Durante el primer trimestre de 2026, la informalidad laboral alcanzó el 45,2% en este aglomerado, según el informe elaborado por la Universidad de Buenos Aires en base a datos de la Encuesta Permanente de Hogares. Un año antes era del 35,0%, lo que representa un crecimiento de más de 10 puntos porcentuales y cinco veces más que el promedio nacional, que pasó de 42,0% a 44,2%. El contexto local está marcado por miles de despidos en la industria y el comercio al cabo del último año. Ante la falta de vacantes formales, las personas optan por ´inventarse el puesto de trabajo´ mediante el cuentapropismo informal o servicios de delivery y transporte.

Un informe elaborado por el Área de Empleo, Distribución e Instituciones Laborales (EDIL), perteneciente al Instituto Interdisciplinario de Economía Política (IIEP) de la Facultad de Ciencias Económicas de la Universidad de Buenos Aires (UBA), reveló que en el primer trimestre de 2026 la tasa de informalidad laboral en el aglomerado San Nicolás-Villa Constitución fue del 45,2%, lo que representa un incremento superior a 10 puntos porcentuales cuando se compara el registro con el mismo período de 2025 (35,0%).
Esto supone que 4,5 de cada diez trabajadores se encuentra empleado en trabajos que no están cubiertos por las legislaciones laboral, impositiva y de la seguridad social.
El dato enciende todas las alarmas en esta región, fundamentalmente porque la informalidad en el promedio nacional creció apenas 2,2% interanual, pasando del 42,0% en el primer trimestre de 2025 al 44,2% en el mismo período de 2026.
¿Cómo se explica el crecimiento de la informalidad laboral en San Nicolás-Villa Constitución? Principalmente en el hecho de que la industria y el comercio han despedido a miles de trabajadores en el último año. Y ante la falta de vacantes formales, las personas optan por ´inventarse el puesto de trabajo´ mediante el cuentapropismo informal o servicios de delivery y transporte.
Dentro de esta tendencia, el crecimiento más marcado se observa en la venta de comida casera, la reventa de productos por redes sociales y el trabajo en aplicaciones de plataforma. Estos empleos, aunque permiten generar ingresos inmediatos, carecen de cobertura de seguridad social y estabilidad económica.
Informalidad entre asalariados
Como se escribió más arriba, a nivel nacional la tasa de informalidad fue 44,2% en el primer trimestre de 2026. La incidencia de la informalidad laboral difiere por categoría ocupacional. En el primer trimestre de 2026, la tasa de informalidad entre los asalariados fue de 37,9%, la de los trabajadores por cuenta propia de 65,2% y la de los patrones de 23,9%.
En dicho trimestre, en el total del empleo informal, los asalariados representaban un 61,5%, seguidos por los trabajadores por cuenta propia (35,7%), los patrones (2%) y los trabajadores familiares sin remuneración (0,7%). El mayor peso del empleo asalariado dentro de la informalidad se debe a su importancia relativa en el empleo total (71,8%).
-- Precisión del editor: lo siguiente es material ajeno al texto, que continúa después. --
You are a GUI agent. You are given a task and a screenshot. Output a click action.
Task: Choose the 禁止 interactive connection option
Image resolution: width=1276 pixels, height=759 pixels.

La tasa de informalidad entre los asalariados fue 37,9% en el primer trimestre de 2026. O sea, casi 4 de cada 10 trabajadores en relación de dependencia no estaban registrados en la seguridad social y, por ende, no estaban cubiertos por la legislación y las instituciones laborales. En la comparación interanual se observa un aumento de aproximadamente 1,7 puntos porcentuales.
Peor en mujeres
En cuanto a las diferencias por género. Mientras el 55,5% de las mujeres ocupadas trabaja en condiciones informales, entre los varones la proporción desciende al 50,5%.
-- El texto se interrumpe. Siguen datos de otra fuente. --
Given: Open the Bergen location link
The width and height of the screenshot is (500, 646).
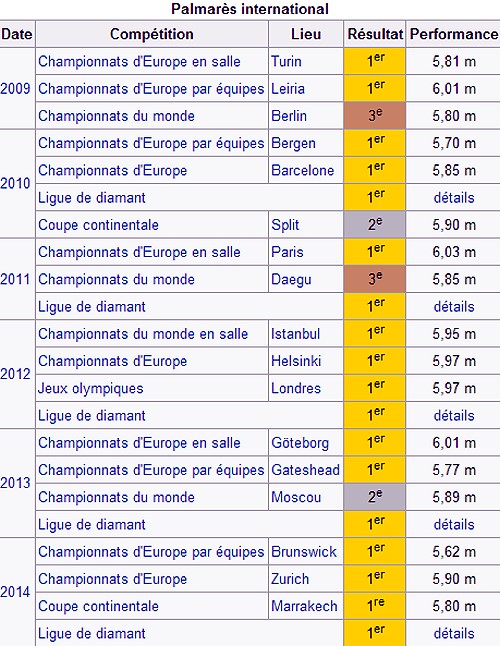Looking at the screenshot, I should click(x=293, y=143).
La brecha más significativa aparece cuando se analiza la relación entre ingresos e informalidad. Entre los trabajadores pertenecientes al quintil de menores ingresos, la informalidad alcanza al 98,7%, prácticamente la totalidad del segmento. En el quintil medio llega al 79,6%, mientras que en el grupo de mayores ingresos desciende al 15,8%.
Estos datos muestran que la informalidad no solo constituye un problema laboral, sino también un factor que profundiza las desigualdades económicas y limita las posibilidades de movilidad social.
Al analizar la edad donde mayor impacto tiene la informalidad laboral, los jóvenes experimentan una tasa significativamente más elevada que otros grupos etarios. En el cuarto trimestre de 2025, ésta era de 67%, 24 puntos porcentuales más elevada que la tasa global. O sea, casi 7 de cada 10 trabajadores con edades entre los 16 y los 24 años son informales. Esta elevada proporción es una de las variadas manifestaciones de las dificultades que este grupo etario experimenta en el mercado de trabajo argentino.